• The problem
Take the data below and extract the lines from the one with "Where should I click to: Click the green Afgeleverd" to the one with "Open avatar beside", inclusive, exactly as written.

• Provided records
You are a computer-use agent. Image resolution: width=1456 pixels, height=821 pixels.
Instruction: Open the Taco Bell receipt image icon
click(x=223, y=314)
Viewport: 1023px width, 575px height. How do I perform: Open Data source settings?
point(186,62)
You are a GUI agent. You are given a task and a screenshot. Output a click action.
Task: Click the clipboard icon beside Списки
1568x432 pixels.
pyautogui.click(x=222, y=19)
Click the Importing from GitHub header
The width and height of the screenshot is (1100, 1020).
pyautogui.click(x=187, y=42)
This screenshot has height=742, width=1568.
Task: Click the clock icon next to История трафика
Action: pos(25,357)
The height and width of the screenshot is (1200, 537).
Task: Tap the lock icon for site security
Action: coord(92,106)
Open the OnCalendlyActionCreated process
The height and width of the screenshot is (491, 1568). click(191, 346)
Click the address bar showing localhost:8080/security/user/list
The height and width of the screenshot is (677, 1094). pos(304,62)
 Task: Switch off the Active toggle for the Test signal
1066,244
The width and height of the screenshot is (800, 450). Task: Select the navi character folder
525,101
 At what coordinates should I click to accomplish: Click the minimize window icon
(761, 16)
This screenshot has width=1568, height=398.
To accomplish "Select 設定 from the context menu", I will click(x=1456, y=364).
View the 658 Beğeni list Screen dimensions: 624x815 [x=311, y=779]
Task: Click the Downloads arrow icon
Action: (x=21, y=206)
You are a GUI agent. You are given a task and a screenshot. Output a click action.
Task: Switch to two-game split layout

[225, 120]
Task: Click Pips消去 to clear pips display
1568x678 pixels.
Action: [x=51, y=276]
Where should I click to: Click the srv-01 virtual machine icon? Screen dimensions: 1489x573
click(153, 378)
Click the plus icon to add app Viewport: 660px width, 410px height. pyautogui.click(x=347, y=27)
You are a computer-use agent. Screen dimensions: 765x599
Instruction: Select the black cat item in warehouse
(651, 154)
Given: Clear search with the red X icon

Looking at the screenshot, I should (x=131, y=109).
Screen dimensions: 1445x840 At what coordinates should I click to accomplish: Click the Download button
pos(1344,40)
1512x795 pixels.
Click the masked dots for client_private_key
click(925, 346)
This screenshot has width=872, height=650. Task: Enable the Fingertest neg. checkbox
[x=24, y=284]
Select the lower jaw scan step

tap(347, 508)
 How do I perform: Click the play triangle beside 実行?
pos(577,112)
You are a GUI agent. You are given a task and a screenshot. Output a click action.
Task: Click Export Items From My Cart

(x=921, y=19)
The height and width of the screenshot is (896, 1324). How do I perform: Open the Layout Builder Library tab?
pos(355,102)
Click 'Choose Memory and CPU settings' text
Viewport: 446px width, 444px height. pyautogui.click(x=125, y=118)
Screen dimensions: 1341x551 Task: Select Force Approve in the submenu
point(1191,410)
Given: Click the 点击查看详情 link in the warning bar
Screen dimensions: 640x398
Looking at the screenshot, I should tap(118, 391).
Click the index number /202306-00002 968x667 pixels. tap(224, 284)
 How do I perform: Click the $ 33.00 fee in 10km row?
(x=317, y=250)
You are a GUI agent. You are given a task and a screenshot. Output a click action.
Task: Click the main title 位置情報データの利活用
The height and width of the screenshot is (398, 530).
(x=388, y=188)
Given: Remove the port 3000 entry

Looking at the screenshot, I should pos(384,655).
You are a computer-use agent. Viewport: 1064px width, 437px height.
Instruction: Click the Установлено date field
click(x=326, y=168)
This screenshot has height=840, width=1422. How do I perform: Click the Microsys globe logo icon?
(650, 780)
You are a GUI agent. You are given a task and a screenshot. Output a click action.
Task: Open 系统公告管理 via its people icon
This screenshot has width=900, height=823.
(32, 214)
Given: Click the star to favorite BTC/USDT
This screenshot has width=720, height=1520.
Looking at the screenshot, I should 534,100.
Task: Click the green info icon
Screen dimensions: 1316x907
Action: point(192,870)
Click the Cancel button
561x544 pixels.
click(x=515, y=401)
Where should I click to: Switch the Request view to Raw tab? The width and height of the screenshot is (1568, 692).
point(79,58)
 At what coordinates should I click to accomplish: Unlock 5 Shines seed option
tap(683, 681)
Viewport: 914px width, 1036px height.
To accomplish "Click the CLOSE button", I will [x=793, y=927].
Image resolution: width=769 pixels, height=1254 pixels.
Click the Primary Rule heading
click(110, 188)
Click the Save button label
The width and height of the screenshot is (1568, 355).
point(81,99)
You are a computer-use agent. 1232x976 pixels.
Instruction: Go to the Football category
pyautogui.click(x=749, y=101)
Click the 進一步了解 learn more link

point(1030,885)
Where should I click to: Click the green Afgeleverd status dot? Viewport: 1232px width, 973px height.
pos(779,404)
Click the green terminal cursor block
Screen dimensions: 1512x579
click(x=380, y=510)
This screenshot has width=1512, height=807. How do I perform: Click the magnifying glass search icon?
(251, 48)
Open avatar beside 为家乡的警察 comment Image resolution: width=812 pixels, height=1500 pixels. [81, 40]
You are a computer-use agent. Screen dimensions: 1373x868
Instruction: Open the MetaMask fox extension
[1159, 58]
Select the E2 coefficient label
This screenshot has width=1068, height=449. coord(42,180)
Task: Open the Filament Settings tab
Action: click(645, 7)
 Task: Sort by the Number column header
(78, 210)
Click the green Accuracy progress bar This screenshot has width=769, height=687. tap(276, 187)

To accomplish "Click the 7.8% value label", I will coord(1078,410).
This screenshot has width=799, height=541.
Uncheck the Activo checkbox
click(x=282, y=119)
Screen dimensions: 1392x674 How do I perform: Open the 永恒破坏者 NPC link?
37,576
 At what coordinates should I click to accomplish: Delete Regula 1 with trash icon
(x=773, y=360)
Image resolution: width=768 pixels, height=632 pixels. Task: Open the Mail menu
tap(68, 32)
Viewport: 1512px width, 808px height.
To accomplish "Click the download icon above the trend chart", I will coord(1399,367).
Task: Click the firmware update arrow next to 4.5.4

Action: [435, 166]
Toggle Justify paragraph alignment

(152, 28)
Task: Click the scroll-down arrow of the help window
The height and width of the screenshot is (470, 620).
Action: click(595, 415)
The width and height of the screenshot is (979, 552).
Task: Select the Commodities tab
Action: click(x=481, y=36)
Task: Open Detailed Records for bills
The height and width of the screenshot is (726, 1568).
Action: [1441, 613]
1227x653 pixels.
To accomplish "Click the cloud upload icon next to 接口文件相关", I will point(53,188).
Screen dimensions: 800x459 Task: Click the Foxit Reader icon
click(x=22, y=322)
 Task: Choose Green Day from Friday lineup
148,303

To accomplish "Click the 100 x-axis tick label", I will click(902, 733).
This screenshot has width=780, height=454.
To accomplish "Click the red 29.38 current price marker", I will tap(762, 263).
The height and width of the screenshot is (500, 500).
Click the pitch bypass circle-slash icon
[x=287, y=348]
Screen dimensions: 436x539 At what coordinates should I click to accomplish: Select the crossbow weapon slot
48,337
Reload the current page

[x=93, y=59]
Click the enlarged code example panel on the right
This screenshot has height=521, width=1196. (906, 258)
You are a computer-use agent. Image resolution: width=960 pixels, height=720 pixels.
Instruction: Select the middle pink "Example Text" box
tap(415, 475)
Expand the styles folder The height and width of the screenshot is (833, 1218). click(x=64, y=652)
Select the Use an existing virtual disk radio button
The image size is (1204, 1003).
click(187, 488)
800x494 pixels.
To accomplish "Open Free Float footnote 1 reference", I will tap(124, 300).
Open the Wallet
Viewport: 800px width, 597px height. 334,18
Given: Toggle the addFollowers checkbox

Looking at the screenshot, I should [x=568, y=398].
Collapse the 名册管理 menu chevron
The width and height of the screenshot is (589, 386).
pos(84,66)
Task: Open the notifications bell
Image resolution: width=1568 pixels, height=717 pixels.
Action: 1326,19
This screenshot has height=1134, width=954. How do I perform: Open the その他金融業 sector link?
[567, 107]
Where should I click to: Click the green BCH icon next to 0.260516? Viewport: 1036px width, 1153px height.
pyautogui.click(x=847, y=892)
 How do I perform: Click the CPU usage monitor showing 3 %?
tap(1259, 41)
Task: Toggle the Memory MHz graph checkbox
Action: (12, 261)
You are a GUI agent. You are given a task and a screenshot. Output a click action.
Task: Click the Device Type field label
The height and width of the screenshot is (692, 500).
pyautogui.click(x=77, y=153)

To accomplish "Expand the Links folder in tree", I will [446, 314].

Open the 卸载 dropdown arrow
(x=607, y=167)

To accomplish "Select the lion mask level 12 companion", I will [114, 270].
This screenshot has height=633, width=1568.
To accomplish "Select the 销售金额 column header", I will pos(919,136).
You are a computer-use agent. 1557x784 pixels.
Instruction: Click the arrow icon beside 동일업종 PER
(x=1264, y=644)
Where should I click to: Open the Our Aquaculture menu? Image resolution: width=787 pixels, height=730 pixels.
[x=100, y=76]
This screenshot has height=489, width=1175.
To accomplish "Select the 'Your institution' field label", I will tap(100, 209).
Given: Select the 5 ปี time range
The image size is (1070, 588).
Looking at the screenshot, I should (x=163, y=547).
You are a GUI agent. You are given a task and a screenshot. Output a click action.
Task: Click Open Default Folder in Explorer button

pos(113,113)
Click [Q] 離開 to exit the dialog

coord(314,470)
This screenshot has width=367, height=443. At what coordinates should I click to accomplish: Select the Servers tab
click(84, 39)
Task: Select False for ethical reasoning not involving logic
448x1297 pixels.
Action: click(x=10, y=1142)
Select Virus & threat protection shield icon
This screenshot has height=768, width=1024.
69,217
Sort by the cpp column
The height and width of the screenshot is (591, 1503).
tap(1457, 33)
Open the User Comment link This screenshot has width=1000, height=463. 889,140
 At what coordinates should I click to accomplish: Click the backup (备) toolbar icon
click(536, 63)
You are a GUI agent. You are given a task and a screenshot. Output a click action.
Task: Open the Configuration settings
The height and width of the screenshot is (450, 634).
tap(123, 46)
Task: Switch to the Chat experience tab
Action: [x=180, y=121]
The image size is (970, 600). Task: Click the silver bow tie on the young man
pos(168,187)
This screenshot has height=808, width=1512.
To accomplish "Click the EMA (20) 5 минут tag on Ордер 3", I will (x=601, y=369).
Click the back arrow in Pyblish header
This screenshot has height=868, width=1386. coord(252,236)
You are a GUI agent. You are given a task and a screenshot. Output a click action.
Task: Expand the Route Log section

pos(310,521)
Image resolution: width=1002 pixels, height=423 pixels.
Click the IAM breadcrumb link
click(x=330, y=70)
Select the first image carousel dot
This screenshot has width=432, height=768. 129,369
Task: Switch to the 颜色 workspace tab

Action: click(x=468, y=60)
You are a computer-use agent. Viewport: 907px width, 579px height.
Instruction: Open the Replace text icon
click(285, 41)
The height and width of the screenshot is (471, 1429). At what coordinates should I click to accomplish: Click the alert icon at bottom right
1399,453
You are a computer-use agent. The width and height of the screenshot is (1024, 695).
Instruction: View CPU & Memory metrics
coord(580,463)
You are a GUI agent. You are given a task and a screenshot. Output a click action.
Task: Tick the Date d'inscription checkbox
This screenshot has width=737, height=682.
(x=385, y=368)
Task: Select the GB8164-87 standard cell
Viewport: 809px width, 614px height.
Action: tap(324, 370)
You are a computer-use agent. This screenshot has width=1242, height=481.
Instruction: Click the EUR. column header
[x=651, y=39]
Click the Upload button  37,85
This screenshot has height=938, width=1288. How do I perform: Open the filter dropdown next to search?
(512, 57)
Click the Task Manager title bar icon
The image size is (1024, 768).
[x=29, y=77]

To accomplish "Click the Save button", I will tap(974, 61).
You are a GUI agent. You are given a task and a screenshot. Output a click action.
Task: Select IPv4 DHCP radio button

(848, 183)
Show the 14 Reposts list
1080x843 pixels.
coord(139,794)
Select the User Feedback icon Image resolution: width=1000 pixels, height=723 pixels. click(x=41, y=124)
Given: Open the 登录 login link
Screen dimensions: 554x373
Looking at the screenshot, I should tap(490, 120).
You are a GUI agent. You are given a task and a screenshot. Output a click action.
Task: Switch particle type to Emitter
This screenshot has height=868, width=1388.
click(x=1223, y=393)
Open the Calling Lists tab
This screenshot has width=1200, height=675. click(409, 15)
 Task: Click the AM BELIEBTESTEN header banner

• Answer box
Where should I click to: Click the green Afgeleverd status dot? Viewport: 1232px width, 973px height.
pos(779,404)
Click the green terminal cursor block
Screen dimensions: 1512x579
click(x=380, y=510)
This screenshot has width=1512, height=807. How do I perform: Click the magnifying glass search icon?
(251, 48)
Open avatar beside 为家乡的警察 comment Image resolution: width=812 pixels, height=1500 pixels. [81, 40]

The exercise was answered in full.